§ EXERCISE REQUIREMENTS: Please take the lines from the one holding "The height and width of the screenshot is (829, 1456)." through the one holding "You are a computer-use" in the data below and copy them exactly.
SOURCE DATA Start Marker
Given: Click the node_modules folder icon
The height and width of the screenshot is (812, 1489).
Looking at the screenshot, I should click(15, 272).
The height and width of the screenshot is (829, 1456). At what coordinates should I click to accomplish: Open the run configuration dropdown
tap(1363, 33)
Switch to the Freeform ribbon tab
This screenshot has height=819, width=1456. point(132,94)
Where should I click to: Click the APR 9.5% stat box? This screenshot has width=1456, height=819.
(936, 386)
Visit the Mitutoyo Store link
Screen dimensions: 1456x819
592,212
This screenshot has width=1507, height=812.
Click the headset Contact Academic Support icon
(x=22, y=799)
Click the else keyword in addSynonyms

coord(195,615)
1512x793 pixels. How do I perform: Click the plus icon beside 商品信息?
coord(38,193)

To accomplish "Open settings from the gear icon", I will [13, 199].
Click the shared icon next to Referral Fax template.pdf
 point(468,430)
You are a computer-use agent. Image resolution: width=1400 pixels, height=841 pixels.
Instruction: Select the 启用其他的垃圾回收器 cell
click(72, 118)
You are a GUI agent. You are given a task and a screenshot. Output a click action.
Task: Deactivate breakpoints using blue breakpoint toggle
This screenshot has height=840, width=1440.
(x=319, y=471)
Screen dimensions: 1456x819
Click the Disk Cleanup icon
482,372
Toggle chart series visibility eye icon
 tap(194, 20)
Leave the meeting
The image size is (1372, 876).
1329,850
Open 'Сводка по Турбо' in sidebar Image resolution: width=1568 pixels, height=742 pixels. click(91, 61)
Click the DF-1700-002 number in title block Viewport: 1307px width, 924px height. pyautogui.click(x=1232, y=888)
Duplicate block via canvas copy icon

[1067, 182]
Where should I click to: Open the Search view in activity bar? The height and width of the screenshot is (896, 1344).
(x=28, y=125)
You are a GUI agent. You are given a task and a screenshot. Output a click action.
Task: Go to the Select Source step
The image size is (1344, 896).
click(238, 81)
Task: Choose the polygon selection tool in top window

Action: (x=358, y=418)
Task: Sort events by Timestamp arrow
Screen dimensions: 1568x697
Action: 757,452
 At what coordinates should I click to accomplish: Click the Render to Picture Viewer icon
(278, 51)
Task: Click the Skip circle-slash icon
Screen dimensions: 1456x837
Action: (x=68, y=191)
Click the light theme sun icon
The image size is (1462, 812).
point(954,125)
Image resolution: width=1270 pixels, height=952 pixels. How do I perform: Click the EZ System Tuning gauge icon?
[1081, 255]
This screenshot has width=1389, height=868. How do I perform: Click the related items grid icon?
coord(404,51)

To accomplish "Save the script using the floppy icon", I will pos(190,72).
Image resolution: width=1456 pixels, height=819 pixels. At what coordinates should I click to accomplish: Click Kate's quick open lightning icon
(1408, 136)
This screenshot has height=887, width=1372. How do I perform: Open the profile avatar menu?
SOURCE DATA End Marker
§ RESULT:
The height and width of the screenshot is (829, 1456). At what coordinates should I click to accomplish: Open the run configuration dropdown
tap(1363, 33)
Switch to the Freeform ribbon tab
This screenshot has height=819, width=1456. point(132,94)
Where should I click to: Click the APR 9.5% stat box? This screenshot has width=1456, height=819.
(936, 386)
Visit the Mitutoyo Store link
Screen dimensions: 1456x819
592,212
This screenshot has width=1507, height=812.
Click the headset Contact Academic Support icon
(x=22, y=799)
Click the else keyword in addSynonyms

coord(195,615)
1512x793 pixels. How do I perform: Click the plus icon beside 商品信息?
coord(38,193)

To accomplish "Open settings from the gear icon", I will [13, 199].
Click the shared icon next to Referral Fax template.pdf
 point(468,430)
You are a computer-use agent. Image resolution: width=1400 pixels, height=841 pixels.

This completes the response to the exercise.